Da un anno e mezzo a questa parte sono solito ripetere che la pandemia ha permesso di esprimere il lato peggiore di questa società e di noi. Edonisti, emotivi, desiderosi di essere deresponsabilizzati. Chiaramente noi tutti, nel mondo della scuola, non abbiamo risparmiato fiato, nelle nostre lamentazioni, su quanto è orribile la didattica a distanza, il distanziamento, le classi spezzate. Ci mancava solo una veletta nera in testa ed eravamo delle prefiche perfette, urlanti intorno al cadavere della scuola.
E adesso? Adesso che l’anno è finito, basta il miraggio di una vacanza “normale”, su una rumorosa spiaggia “normale”, a grigliare a fuoco lento sotto un sole “normale”, con “normali” vicini di ombrellone fastidiosi? Dimentichiamo tutto?
Così è, se vi pare, diceva Pirandello. In effetti, il pensiero di scordare la stanchezza di questo anno folle e disumano ha un che di allettante e condivisibile. La voglia di girare le lancette all’indietro, come se il Covid sia stato un brutto incubo, ci sta tutta.
Ma, un po’ scalfaramente, mi viene da dire “Io non ci sto”. Il desiderio di una routine che ci rassicuri è insito in noi uomini, ma questo non significa che per salvare la nostra quiete mentale dobbiamo buttare il proverbiale bambino con l’acqua sporca. Ripartire a settembre come se nulla fosse accaduto sarebbe non solo irresponsabile, ma stupido e forse anche un po’ triste.

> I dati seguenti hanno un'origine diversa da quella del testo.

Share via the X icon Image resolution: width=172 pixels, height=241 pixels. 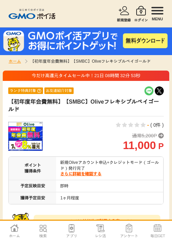point(159,91)
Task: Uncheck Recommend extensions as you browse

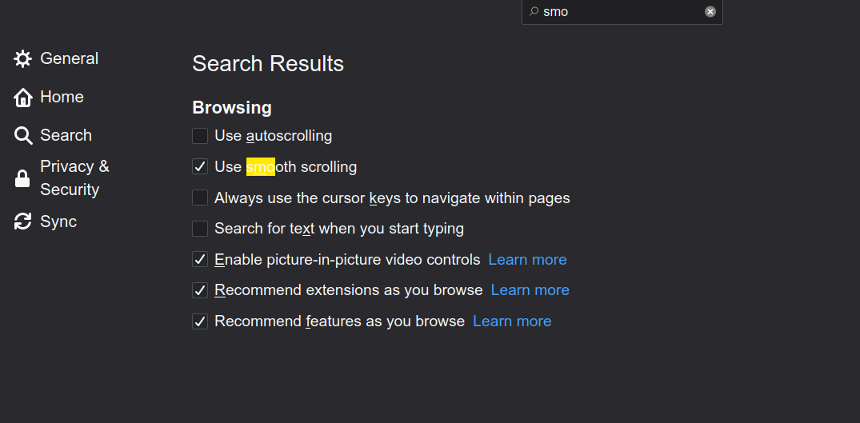Action: click(x=200, y=289)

Urge una domanda: cosa è stato quest’anno appena passato? Se la risposta è: niente di salvabile, allora cambiamo mestiere. Sia chiaro, non è una questione di “resilienza”, del dover guardare la realtà attraverso delle lenti rosa perché sì e perché ce lo dice il ministro. È questione di capire dove i binari scombinati del 2021 hanno condotto il nostro malandato e deragliato treno. Anzi, mi correggo, non di capire. Semplicemente di guardare. È proprio nel teatrino dell’assurdo che si possono notare gli sprazzi di una umanità più vera. Più vera perché rivendicata con forza nonostante l’annichilente e anestetizzante mondo che ci circondava.

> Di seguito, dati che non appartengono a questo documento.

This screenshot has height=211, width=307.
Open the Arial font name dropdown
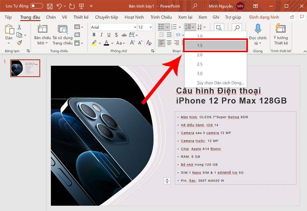pos(135,27)
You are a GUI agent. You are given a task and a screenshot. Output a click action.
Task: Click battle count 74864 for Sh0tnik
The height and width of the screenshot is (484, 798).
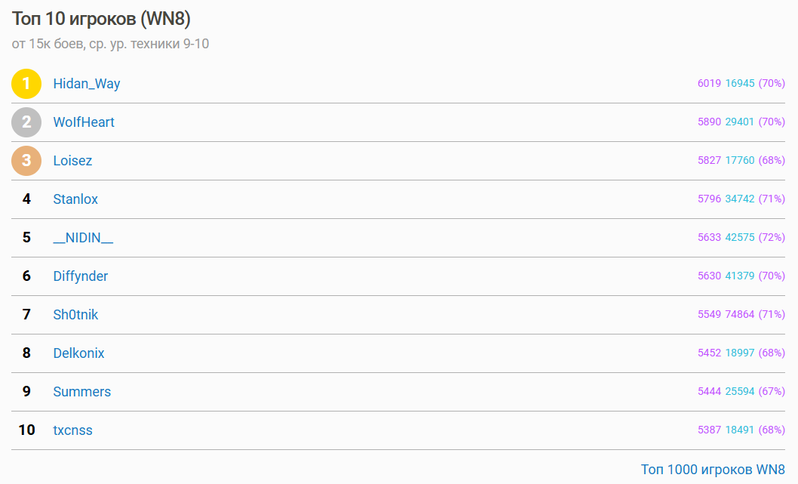click(740, 315)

Ho visto rapporti umani logorati, basi di fiducia infrante, ma anche, tra le macerie, il desiderio di ricostruire da capo. Straordinario quanto imprevisto. Ecco, questa è la “vera” resilienza. Il tenace, insopprimibile desiderio di non farsi sovrastare dal nulla. Ai miei studenti ho dovuto far fare cose nuove, diverse. E pur tra un “che palle” e l’altro, hanno tirato fuori qualcosa di spettacolare, un traboccare di creatività e umanità che non avrei mai potuto scorgere se le circostanze fossero state “normali”. Sono stato costretto a proporre qualcosa che andasse al di là del binario. I ragazzi amano i binari, come gli adulti (solo, lo esplicitano con minor ipocrisia) e odiano doverne uscire. Ma quando ci si sono messi, ecco che anche loro, pur a tentoni, con una piccola lanterna nel buio della caverna, hanno esplorato e hanno tirato fuori scrigni con tesori insperabili.
Toh, scrivendo scopro di essermi smentito, almeno in parte. Il Covid avrà tirato fuori il peggio di noi, ma dal letame è pur nato qualche fiore.
Ecco, lamentiamoci pure di quanto sia stato un annus horrbilis, ma non assecondiamo il volere di un pensiero unico che ci vuole in perenne vuoto di memoria post-sbronza. Facciamo tesoro di questi brandelli di umanità per ritrovare il senso e il perché del mestiere più bello del mondo, di educare ed insieme essere educati.